Problem - Reproduce the stretch of the listing from the line containing "This screenshot has height=791, width=1024." through the end of the listing, character for character and without the pictures.

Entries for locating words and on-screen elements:

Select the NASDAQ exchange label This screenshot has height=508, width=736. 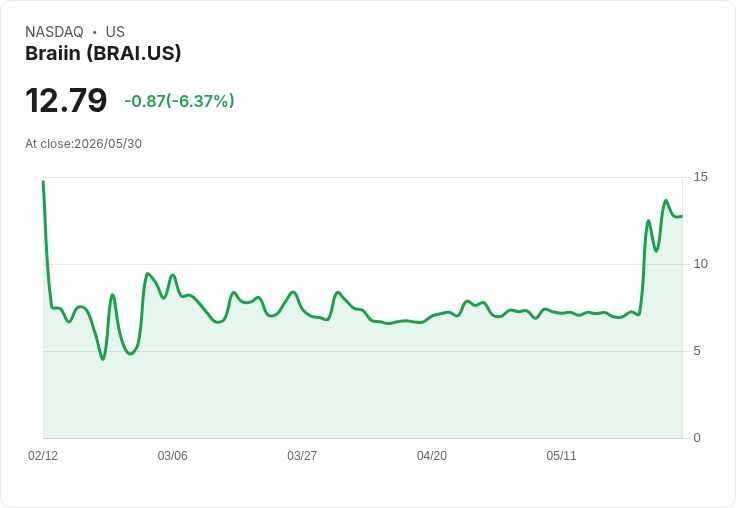pyautogui.click(x=54, y=32)
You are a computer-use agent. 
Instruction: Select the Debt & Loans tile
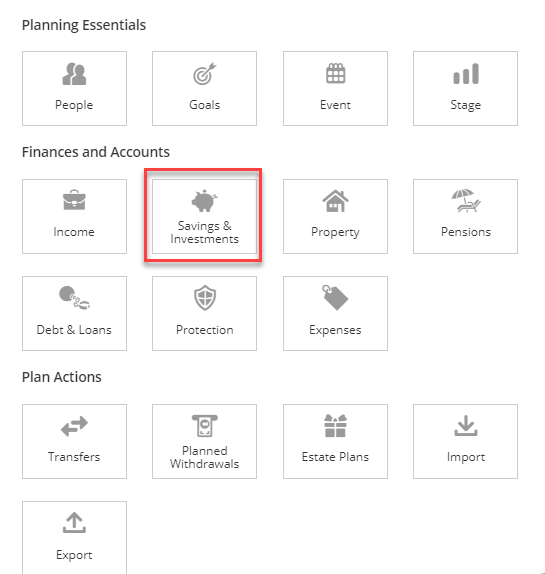click(74, 313)
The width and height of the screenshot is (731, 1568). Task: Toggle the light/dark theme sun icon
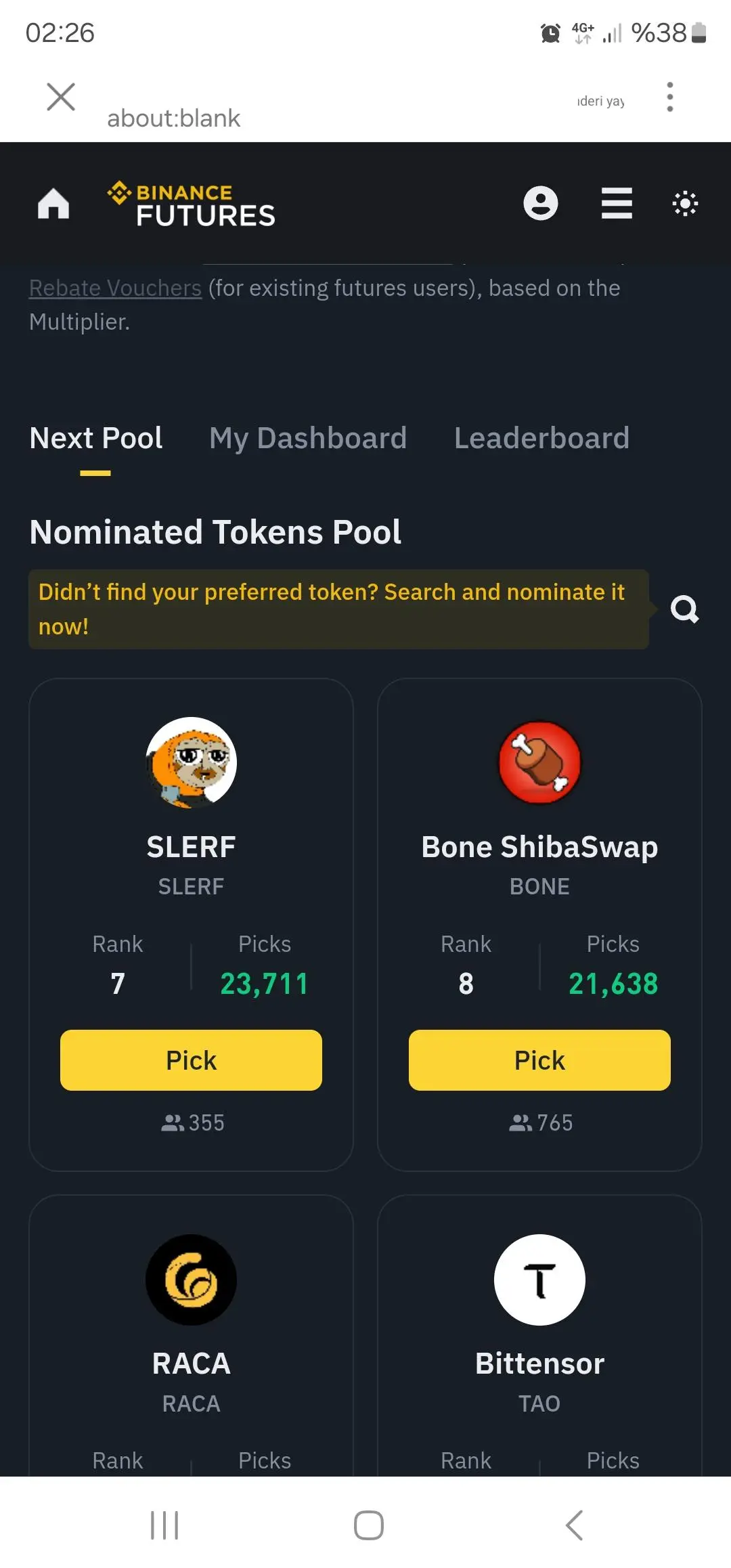point(685,203)
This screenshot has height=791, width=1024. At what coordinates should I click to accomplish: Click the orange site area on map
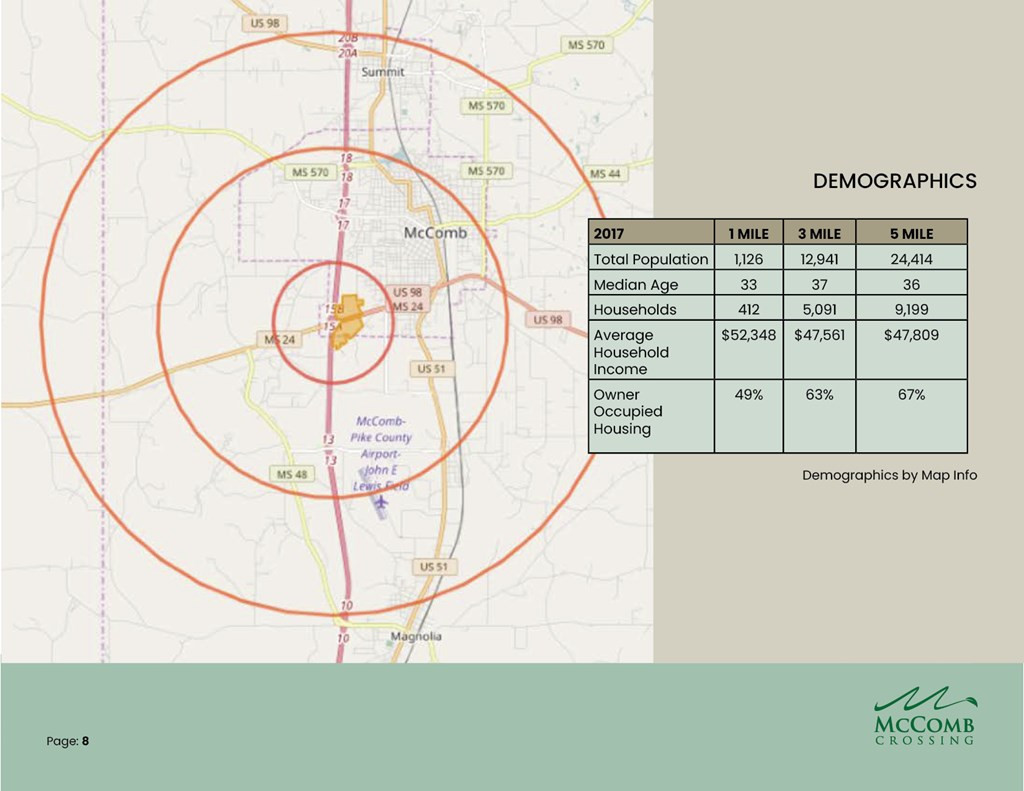[x=345, y=320]
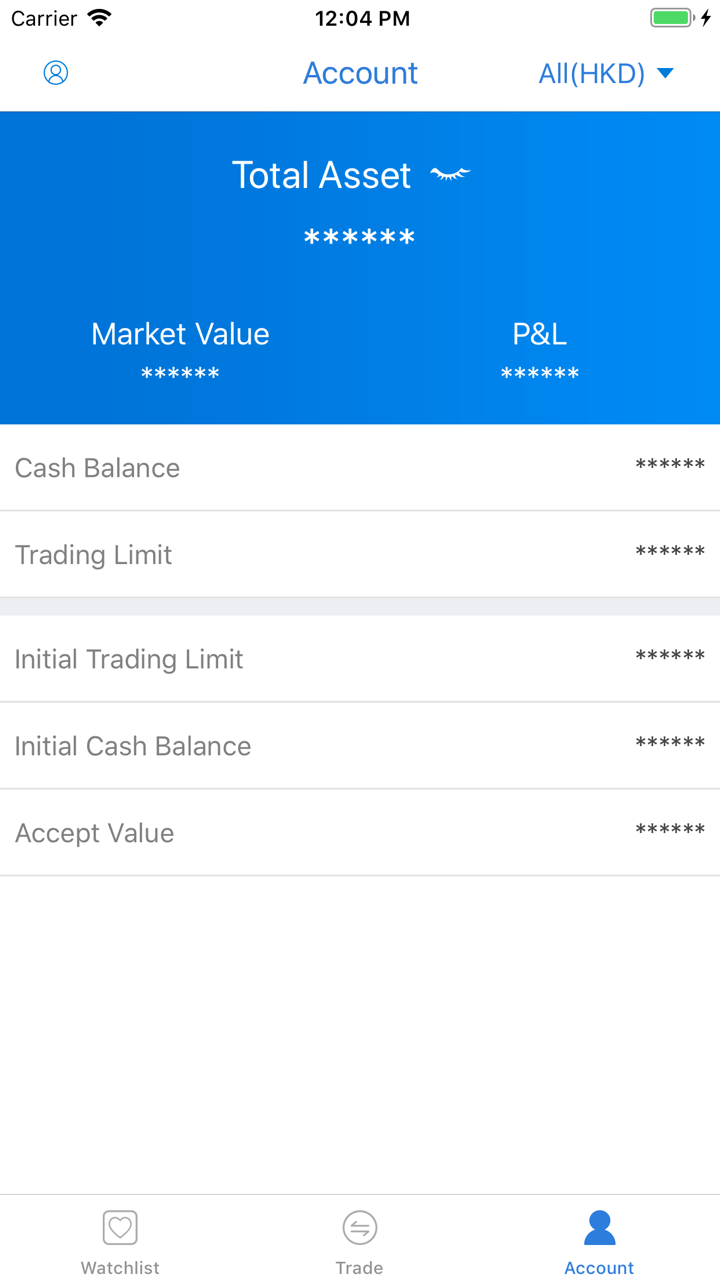Select the Cash Balance row
720x1280 pixels.
click(x=360, y=467)
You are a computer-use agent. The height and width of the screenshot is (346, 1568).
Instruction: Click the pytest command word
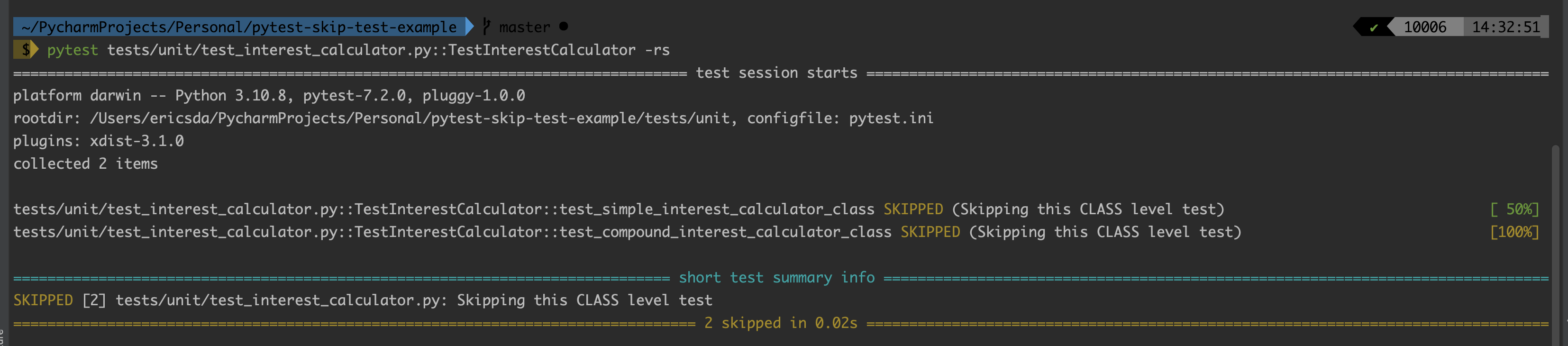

Written solution -
This screenshot has height=791, width=1024. At what coordinates should I click to accomplish: Click the orange site area on map
[x=345, y=320]
Select the Cash Balance row
720x1280 pixels.
click(x=360, y=467)
You are a computer-use agent. The height and width of the screenshot is (346, 1568).
Instruction: Click the pytest command word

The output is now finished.